§ Do this
Quote the records below word for word, every line unchanged.

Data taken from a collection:
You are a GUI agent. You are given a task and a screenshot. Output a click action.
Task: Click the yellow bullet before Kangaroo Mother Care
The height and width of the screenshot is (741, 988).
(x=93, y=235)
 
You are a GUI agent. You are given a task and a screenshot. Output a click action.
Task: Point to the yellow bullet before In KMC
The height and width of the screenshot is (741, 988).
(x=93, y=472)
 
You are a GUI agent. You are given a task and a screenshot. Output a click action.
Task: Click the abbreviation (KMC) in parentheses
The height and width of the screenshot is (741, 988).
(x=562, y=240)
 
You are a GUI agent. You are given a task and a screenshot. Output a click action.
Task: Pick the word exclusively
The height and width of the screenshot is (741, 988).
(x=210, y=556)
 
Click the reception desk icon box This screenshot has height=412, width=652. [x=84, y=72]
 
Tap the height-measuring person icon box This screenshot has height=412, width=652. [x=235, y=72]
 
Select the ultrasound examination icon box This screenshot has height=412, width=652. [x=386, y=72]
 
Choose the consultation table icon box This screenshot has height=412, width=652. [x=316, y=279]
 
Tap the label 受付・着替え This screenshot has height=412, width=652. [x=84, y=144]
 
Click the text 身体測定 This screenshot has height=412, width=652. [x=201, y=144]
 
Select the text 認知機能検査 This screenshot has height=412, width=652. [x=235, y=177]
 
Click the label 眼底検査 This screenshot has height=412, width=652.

§ Exercise result
You are a GUI agent. You are given a task and a screenshot. Output a click action.
Task: Click the yellow bullet before Kangaroo Mother Care
The height and width of the screenshot is (741, 988).
(x=93, y=235)
 
You are a GUI agent. You are given a task and a screenshot. Output a click action.
Task: Point to the yellow bullet before In KMC
The height and width of the screenshot is (741, 988).
(x=93, y=472)
 
You are a GUI agent. You are given a task and a screenshot. Output a click action.
Task: Click the abbreviation (KMC) in parentheses
The height and width of the screenshot is (741, 988).
(x=562, y=240)
 
You are a GUI agent. You are given a task and a screenshot. Output a click action.
Task: Pick the word exclusively
The height and width of the screenshot is (741, 988).
(x=210, y=556)
 
Click the reception desk icon box This screenshot has height=412, width=652. [x=84, y=72]
 
Tap the height-measuring person icon box This screenshot has height=412, width=652. [x=235, y=72]
 
Select the ultrasound examination icon box This screenshot has height=412, width=652. [x=386, y=72]
 
Choose the consultation table icon box This screenshot has height=412, width=652. [x=316, y=279]
 
Tap the label 受付・着替え This screenshot has height=412, width=652. [x=84, y=144]
 
Click the text 身体測定 This screenshot has height=412, width=652. [x=201, y=144]
 
Select the text 認知機能検査 This screenshot has height=412, width=652. [x=235, y=177]
 
Click the label 眼底検査 This screenshot has height=412, width=652.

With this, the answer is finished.